Males Banget Sama Ujian Nasional (UN)-nya Pemerintah




Hai pembaca,….gimana kabarnya,…saya doakan semoga baik-baik aja ya,…oh iya kali ini penulis mau menulis tentang kontroversi Ujian Nasional (UN). Kalau di kalangan anak SD sih kalau gak salah UASBN ya,..? kalau kepanjangannya sih saya gak tahu,..wkwkwkkw. ya udah deh langsung aja ya,…
Ujian Nasional atau lebih kita kenal dengan UN, adalah salah satu bentuk alat pemerintah untuk mengukur tingkat keberhasilan pendidikan di negara kita. Kenyataannya pada saat ini program pengembangannya sudah bisa dibilang tercukupi. Tapi kelemahan pun juga sering ditemui saat pelaksanaannya. Entah kenapa pemerintah buta akan hal tersebut. Sadar atau tidak sadar bahwa Ujian Nasional dan UASBN telah membentuk generasi muda yang “Cacat Pendidikan”. Kenapa bisa begitu ? Pemerintah bisa bilang keberhasilan suatu pendidikan dalam suatu negara bisa dilihat dari grafik kelulusan tiap tahunnya.
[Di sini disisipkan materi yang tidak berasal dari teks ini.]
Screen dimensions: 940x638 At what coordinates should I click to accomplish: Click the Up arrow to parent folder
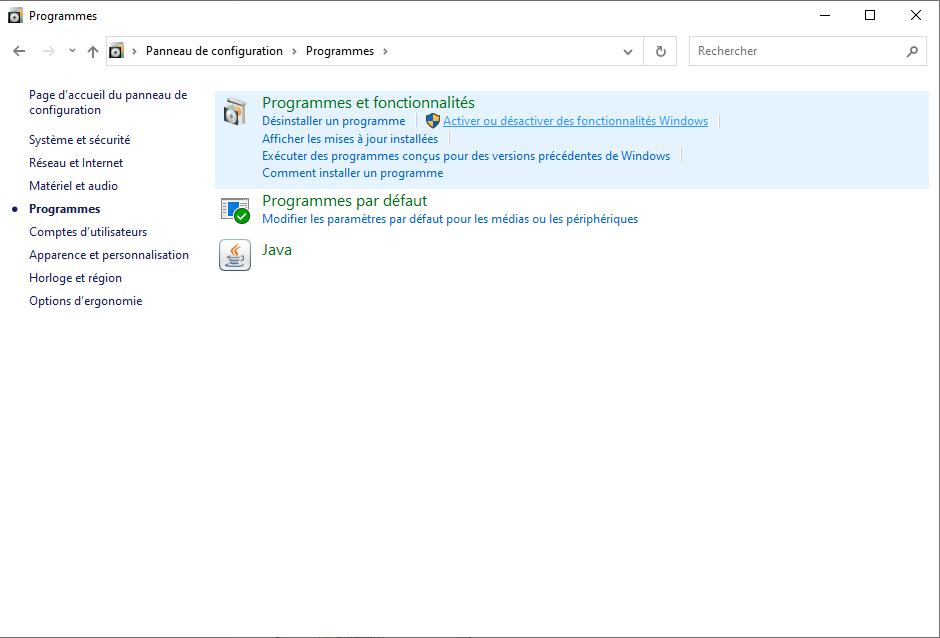93,51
Memang sangat fantastis jika kita dapati setiap tahunnya negara meluluskan jutaan siswa dan mengeluarkan tenaga kerja baru. Tapi pemerintah tidak memperhatikan cacatnya eksekusi pada saat pelaksanaannya. Gampangnya kita menyebutnya dengan program BTA (Bagus Tapi Ancur).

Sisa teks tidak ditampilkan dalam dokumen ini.